Records from a data source:
## BEGIN

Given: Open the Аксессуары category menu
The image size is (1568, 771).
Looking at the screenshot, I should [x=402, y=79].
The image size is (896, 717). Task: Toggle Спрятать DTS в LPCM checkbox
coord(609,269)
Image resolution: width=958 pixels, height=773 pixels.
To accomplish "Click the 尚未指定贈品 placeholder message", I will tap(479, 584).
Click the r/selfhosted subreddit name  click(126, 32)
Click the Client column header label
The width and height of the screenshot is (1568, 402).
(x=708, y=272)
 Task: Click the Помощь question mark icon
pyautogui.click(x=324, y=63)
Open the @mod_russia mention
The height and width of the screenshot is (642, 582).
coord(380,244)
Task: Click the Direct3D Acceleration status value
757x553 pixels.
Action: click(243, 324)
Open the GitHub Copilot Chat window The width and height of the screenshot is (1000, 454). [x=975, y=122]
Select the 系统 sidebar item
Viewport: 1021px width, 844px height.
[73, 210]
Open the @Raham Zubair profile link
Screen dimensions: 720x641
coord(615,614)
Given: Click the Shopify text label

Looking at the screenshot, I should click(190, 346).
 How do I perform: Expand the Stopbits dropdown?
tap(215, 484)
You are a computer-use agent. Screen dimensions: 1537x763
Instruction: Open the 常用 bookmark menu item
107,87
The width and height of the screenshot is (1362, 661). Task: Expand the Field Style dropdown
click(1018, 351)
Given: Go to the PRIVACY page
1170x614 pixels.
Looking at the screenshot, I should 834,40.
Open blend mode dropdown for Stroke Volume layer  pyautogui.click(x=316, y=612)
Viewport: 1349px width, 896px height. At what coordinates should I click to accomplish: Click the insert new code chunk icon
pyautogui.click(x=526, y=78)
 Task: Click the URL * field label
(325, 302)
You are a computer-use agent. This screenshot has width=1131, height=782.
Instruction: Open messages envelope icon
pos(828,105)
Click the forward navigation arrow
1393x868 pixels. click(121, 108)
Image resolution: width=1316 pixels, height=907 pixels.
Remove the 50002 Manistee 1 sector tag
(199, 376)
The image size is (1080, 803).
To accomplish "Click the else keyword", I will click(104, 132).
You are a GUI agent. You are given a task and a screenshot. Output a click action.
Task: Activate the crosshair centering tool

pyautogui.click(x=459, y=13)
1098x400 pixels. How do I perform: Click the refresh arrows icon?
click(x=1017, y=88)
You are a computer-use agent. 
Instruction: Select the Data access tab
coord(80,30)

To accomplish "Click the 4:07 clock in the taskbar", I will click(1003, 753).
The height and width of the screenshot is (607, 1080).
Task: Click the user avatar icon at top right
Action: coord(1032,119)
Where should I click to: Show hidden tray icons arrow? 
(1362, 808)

## END

DESCRIPTION OF THE TASK - Turn all of the data above into a numbered list, one entry per line, and drop the blank lines.

OUTPUT FOR THIS TASK -
1. Given: Open the Аксессуары category menu
2. The image size is (1568, 771).
3. Looking at the screenshot, I should [x=402, y=79].
4. The image size is (896, 717). Task: Toggle Спрятать DTS в LPCM checkbox
5. coord(609,269)
6. Image resolution: width=958 pixels, height=773 pixels.
7. To accomplish "Click the 尚未指定贈品 placeholder message", I will tap(479, 584).
8. Click the r/selfhosted subreddit name  click(126, 32)
9. Click the Client column header label
10. The width and height of the screenshot is (1568, 402).
11. (x=708, y=272)
12.  Task: Click the Помощь question mark icon
13. pyautogui.click(x=324, y=63)
14. Open the @mod_russia mention
15. The height and width of the screenshot is (642, 582).
16. coord(380,244)
17. Task: Click the Direct3D Acceleration status value
18. 757x553 pixels.
19. Action: click(243, 324)
20. Open the GitHub Copilot Chat window The width and height of the screenshot is (1000, 454). [x=975, y=122]
21. Select the 系统 sidebar item
22. Viewport: 1021px width, 844px height.
23. [73, 210]
24. Open the @Raham Zubair profile link
25. Screen dimensions: 720x641
26. coord(615,614)
27. Given: Click the Shopify text label
28. Looking at the screenshot, I should click(190, 346).
29.  How do I perform: Expand the Stopbits dropdown?
30. tap(215, 484)
31. You are a computer-use agent. Screen dimensions: 1537x763
32. Instruction: Open the 常用 bookmark menu item
33. 107,87
34. The width and height of the screenshot is (1362, 661). Task: Expand the Field Style dropdown
35. click(1018, 351)
36. Given: Go to the PRIVACY page
37. 1170x614 pixels.
38. Looking at the screenshot, I should 834,40.
39. Open blend mode dropdown for Stroke Volume layer  pyautogui.click(x=316, y=612)
40. Viewport: 1349px width, 896px height. At what coordinates should I click to accomplish: Click the insert new code chunk icon
41. pyautogui.click(x=526, y=78)
42.  Task: Click the URL * field label
43. (325, 302)
44. You are a computer-use agent. This screenshot has width=1131, height=782.
45. Instruction: Open messages envelope icon
46. pos(828,105)
47. Click the forward navigation arrow
48. 1393x868 pixels. click(121, 108)
49. Image resolution: width=1316 pixels, height=907 pixels.
50. Remove the 50002 Manistee 1 sector tag
51. (199, 376)
52. The image size is (1080, 803).
53. To accomplish "Click the else keyword", I will click(104, 132).
54. You are a GUI agent. You are given a task and a screenshot. Output a click action.
55. Task: Activate the crosshair centering tool
56. pyautogui.click(x=459, y=13)
57. 1098x400 pixels. How do I perform: Click the refresh arrows icon?
58. click(x=1017, y=88)
59. You are a computer-use agent. 
60. Instruction: Select the Data access tab
61. coord(80,30)
62. To accomplish "Click the 4:07 clock in the taskbar", I will click(1003, 753).
63. The height and width of the screenshot is (607, 1080).
64. Task: Click the user avatar icon at top right
65. Action: coord(1032,119)
66. Where should I click to: Show hidden tray icons arrow? 
67. (1362, 808)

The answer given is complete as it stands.